Globally, M&A activity is on increasing. However, the growth rates are not uniform. It also varies by industry and region.
Some sectors are seeing a boom in M&A, including technology, energy and healthcare. Certain industries, such as education and financial services have seen a slight increase.
Many companies are pursuing profitable growth and transformation of Discover More about Data Rooms for Startups their businesses through strategic acquisitions. They are particularly looking for companies that offer digital solutions for customers to interact and run businesses, as well companies which can assist them in complying with environmental regulations or to reduce emissions. They might be interested in buying manufacturing assets, like those used to produce EV batteries.
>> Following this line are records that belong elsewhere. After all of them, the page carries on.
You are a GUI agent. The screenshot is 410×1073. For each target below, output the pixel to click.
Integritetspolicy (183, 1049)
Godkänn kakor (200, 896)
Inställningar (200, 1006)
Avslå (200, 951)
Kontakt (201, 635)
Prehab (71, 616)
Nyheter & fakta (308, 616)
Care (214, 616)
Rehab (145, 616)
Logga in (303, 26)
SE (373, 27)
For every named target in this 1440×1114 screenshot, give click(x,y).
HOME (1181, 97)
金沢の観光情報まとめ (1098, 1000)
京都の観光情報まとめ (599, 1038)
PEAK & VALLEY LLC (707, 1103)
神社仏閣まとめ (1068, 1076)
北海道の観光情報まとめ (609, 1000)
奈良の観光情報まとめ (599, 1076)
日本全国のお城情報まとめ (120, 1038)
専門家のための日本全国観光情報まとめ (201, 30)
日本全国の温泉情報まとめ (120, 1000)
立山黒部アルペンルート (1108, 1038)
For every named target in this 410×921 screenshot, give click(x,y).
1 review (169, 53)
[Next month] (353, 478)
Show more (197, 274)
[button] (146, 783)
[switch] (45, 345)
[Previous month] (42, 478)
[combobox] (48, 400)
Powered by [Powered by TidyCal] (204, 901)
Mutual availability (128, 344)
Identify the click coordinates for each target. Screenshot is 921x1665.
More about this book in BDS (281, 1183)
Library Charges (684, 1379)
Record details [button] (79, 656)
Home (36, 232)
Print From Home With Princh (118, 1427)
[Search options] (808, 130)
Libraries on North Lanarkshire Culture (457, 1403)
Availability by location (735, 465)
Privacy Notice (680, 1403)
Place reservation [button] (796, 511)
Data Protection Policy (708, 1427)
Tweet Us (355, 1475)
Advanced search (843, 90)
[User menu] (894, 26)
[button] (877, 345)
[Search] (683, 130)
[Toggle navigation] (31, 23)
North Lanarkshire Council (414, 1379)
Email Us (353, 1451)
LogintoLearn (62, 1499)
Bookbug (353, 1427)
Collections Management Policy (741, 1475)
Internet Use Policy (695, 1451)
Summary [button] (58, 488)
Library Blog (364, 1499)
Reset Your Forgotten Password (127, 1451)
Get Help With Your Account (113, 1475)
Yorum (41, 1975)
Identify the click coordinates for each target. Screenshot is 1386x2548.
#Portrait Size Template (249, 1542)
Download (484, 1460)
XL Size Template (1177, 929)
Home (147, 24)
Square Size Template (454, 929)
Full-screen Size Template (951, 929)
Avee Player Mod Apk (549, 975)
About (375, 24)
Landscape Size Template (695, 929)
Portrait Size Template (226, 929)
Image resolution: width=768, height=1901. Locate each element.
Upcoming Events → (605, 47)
Global M&A activity slowed down in the first half of 2024, but it could increase when financial sponsors are able to deploy capital and activist investors continue to push for change at the corporate level. The Americas remain the top M&A market followed by Asia and Europe. As for deal values, the first nine months of 2024 saw deals worth $10 billion or more than any previous year.
The rapid pace of technological development continues to propel M&A, as businesses acquire technology that enhance their products or allow them to expand into new markets. For instance, M&A is accelerating in the manufacturing industry as companies invest in AI, machine learning, predictive robotics, and smart factories to increase productivity and efficiency. The rise of e-commerce has also triggered M&A by logistics providers looking to acquire or build distribution networks. Some companies combine to consolidate or broaden their product lines, whereas others combine for cost savings or R&D synergies.